Rule 53.03 Doesn’t Apply to Expert Witnesses Not Retained for Purposes of the Litigation

Subrule 53.03(1) of the Rules of Civil Procedure provides that, “[a] party who intends to call an expert witness at trial shall, not less than 90 days before the commencement of the trial, serve on every other party to the action a report, signed by the expert, setting out his or her name, address and qualifications and the substance of his or her proposed testimony.”

In Hall v. Karwartha Karpet & Tile, Mr. Justice Donald S. Ferguson had to consider the scope of that provision. As he characterized it, the issue in this case was “whether or not Rule 53.03 applies to a person with expertise who was involved in the history of the subject matter of the action or applies only to persons retained as experts by a party for the purpose of assisting in the litigation.”

The lawsuit arose out of a fire. The plaintiffs wished to call as a witness at trial an assistant fire chief who had investigated the fire and prepared a one-page occurrence report. As Ferguson J. observed, that report would not meet the requirements of Rule 53.03 because it did not set out the substance of, or basis for, the chief’s conclusions. Could the plaintiffs nevertheless call him as a witness? Justice Ferguson held that they could.

This decision will have broad implications for the conduct of civil litigation in this province, given the increasingly important role of expert witnesses.

In summary, Ferguson J. held:

  • Rule 53.08 [sic; His Honour refers repeatedly to this Rule, but it appears that he intended to refer to Rule 53.03] was intended to apply to persons with special expertise who are retained by a party to assist in litigation.

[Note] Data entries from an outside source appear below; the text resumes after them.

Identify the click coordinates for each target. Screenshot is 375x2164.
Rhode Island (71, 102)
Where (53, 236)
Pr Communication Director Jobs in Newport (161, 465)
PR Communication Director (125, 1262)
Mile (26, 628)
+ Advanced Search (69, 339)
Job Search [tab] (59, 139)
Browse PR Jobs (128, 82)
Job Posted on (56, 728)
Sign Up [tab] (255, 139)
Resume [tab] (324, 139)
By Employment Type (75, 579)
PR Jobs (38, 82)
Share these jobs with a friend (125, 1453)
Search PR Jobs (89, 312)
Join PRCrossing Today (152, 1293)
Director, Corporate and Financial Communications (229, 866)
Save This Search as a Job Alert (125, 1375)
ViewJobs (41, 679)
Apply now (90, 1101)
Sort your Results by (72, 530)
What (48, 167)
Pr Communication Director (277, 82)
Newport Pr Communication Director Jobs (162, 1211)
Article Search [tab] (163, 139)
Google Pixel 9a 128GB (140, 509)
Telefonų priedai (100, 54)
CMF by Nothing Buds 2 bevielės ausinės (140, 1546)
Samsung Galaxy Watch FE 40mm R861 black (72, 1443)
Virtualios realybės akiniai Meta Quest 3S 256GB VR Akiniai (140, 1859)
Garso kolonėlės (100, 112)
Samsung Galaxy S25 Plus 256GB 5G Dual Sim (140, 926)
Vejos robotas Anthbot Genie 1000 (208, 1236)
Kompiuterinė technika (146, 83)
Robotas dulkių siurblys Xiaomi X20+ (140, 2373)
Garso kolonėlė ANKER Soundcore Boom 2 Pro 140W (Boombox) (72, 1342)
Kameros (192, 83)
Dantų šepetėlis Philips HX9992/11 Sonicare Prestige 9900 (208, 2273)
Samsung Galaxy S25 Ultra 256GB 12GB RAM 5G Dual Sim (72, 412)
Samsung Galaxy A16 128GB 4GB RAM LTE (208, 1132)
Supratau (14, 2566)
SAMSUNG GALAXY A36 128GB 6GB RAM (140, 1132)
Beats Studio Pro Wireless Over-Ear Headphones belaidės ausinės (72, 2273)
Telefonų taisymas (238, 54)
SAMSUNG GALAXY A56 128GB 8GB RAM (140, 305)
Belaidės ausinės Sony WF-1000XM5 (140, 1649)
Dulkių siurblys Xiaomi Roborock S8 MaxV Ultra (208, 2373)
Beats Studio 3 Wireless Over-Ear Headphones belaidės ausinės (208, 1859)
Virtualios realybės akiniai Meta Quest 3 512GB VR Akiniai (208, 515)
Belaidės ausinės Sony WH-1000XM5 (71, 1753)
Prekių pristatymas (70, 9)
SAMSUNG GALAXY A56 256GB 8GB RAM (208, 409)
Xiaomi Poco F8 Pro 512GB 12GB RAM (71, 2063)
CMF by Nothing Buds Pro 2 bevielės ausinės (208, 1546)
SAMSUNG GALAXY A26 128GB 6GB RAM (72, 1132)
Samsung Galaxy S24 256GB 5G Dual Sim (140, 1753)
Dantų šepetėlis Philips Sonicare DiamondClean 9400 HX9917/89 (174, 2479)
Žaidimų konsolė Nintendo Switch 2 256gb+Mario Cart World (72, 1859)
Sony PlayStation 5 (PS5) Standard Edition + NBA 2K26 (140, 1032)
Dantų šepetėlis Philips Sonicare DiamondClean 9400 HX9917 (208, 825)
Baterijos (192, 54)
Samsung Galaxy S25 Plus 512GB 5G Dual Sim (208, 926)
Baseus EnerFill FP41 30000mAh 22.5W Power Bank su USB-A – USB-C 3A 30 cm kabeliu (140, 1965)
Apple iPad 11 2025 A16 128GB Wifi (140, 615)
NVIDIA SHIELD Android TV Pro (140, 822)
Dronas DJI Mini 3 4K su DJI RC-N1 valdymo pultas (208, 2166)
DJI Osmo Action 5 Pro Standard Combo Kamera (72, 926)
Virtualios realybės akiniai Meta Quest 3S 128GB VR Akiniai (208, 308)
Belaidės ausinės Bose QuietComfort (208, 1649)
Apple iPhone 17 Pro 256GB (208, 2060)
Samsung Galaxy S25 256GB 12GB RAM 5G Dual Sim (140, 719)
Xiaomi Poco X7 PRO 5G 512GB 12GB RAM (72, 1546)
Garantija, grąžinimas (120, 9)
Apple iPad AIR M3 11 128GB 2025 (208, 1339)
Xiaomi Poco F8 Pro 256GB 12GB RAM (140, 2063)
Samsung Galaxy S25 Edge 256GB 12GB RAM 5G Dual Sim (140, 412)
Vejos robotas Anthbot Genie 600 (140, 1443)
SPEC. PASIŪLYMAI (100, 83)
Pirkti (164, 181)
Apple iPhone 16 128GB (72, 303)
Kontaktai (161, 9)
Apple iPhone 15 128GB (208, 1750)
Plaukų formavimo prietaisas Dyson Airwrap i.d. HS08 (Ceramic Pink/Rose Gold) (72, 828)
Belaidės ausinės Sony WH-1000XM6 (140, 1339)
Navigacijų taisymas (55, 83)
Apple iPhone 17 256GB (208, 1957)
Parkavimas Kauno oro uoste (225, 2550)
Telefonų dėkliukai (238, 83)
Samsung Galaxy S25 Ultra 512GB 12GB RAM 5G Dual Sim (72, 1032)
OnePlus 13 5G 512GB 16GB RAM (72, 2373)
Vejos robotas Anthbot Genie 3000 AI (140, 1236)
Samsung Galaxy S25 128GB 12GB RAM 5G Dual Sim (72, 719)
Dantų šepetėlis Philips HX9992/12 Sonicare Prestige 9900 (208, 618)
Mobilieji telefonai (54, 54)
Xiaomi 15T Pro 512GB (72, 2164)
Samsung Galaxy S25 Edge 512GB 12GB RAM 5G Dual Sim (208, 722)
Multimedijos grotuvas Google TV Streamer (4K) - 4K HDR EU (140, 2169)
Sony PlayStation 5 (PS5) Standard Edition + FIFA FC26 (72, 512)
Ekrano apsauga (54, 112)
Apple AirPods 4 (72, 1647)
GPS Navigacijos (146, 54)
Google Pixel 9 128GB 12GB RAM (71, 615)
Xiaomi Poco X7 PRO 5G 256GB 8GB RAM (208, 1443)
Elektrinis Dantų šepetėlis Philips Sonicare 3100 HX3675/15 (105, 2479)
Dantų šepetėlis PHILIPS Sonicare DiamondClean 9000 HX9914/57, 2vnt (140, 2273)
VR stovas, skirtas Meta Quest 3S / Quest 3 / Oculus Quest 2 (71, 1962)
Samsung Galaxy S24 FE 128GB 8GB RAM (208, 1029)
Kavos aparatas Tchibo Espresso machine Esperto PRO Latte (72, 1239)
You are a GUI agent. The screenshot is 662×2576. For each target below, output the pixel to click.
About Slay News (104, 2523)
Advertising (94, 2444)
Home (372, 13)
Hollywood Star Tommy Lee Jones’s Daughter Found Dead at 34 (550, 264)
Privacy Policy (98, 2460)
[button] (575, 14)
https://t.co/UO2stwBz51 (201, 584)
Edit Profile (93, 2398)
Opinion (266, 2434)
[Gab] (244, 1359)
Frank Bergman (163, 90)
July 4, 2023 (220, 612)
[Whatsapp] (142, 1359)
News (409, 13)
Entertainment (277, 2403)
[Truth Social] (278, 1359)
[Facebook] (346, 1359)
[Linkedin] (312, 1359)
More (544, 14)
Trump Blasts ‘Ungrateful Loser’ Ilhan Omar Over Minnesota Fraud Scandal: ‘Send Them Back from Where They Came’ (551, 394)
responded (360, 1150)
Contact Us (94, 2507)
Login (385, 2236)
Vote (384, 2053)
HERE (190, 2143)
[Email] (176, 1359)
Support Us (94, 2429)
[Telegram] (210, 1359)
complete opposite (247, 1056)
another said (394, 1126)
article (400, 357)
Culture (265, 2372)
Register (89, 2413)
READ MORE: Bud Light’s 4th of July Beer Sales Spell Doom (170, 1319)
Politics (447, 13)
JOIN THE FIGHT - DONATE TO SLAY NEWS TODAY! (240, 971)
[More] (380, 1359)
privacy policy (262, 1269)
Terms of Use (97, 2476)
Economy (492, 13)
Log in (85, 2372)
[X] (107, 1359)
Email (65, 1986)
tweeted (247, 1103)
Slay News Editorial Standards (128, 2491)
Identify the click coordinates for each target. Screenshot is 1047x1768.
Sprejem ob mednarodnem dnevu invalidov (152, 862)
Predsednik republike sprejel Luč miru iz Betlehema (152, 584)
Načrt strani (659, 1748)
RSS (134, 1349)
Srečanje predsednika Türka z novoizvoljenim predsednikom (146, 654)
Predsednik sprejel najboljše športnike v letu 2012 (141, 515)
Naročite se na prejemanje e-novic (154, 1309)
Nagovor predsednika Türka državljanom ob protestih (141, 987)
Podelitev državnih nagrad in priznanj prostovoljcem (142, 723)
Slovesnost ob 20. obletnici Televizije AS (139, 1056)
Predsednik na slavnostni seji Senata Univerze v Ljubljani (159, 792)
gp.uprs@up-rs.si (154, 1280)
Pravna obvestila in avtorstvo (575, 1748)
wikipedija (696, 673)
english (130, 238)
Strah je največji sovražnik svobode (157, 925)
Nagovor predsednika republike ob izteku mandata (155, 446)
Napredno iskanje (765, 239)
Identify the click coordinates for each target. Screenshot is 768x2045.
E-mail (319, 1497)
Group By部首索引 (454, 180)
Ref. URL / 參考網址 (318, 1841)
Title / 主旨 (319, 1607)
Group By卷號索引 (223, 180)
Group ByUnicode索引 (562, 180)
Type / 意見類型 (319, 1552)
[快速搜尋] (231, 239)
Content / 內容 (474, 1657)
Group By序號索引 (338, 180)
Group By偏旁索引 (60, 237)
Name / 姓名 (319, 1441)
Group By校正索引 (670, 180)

Thus, subrule 53.03 does not even apply to this situation.
  • Section 12 of the Evidence Act, which provides that a party cannot call more than three expert witnesses without leave, does not apply to persons who were involved in the history of the matter. His Honour gave as examples the defendant in a professional negligence case against an engineer or a physician who had treated a personal injury plaintiff “in the normal course”.
  • A witness who has been involved in the history of the matter might not be qualified to testify as an expert, because of lack of independence. His Honour said that “a number of cases have now established that an expert has a duty to the court and must provide ‘independent’ opinion rather than just a ‘hired gun’ opinion for the purpose of assisting the party who retained him or her.”
  • Rule 53.03 was not intended to apply to witnesses where a party could not be expected or even be able to comply with the requirements set out above. This case was an example of that situation; the expert in question was fulfilling a duty by investigating the fire and preparing an occurrence report. The parties to the litigation would have no way of compelling him to prepare a report that satisfied the requirements of Rule 53.03.

This decision will have interesting consequences. It excepts from Rule 53.03 those experts who have become involved with a case other than through being directly hired for purposes of the litigation. How far does Justice Ferguson’s decision extend? For example, would a plaintiff be entitled to call as a witness his or her family doctor, with no notice to the defendant as to what that doctor will say in evidence, apart from what is contained in the doctor’s office chart?

It is likely that the number of experts called by parties will swell as a result Justice Ferguson’s decision that the Evidence Act‘s three-witness limit does not apply to many of them.

Finally, the ruling will probably mean that quite a few experts will be testifying at trial without at least one party (and possibly both!) knowing what they are going to say until they are in the box.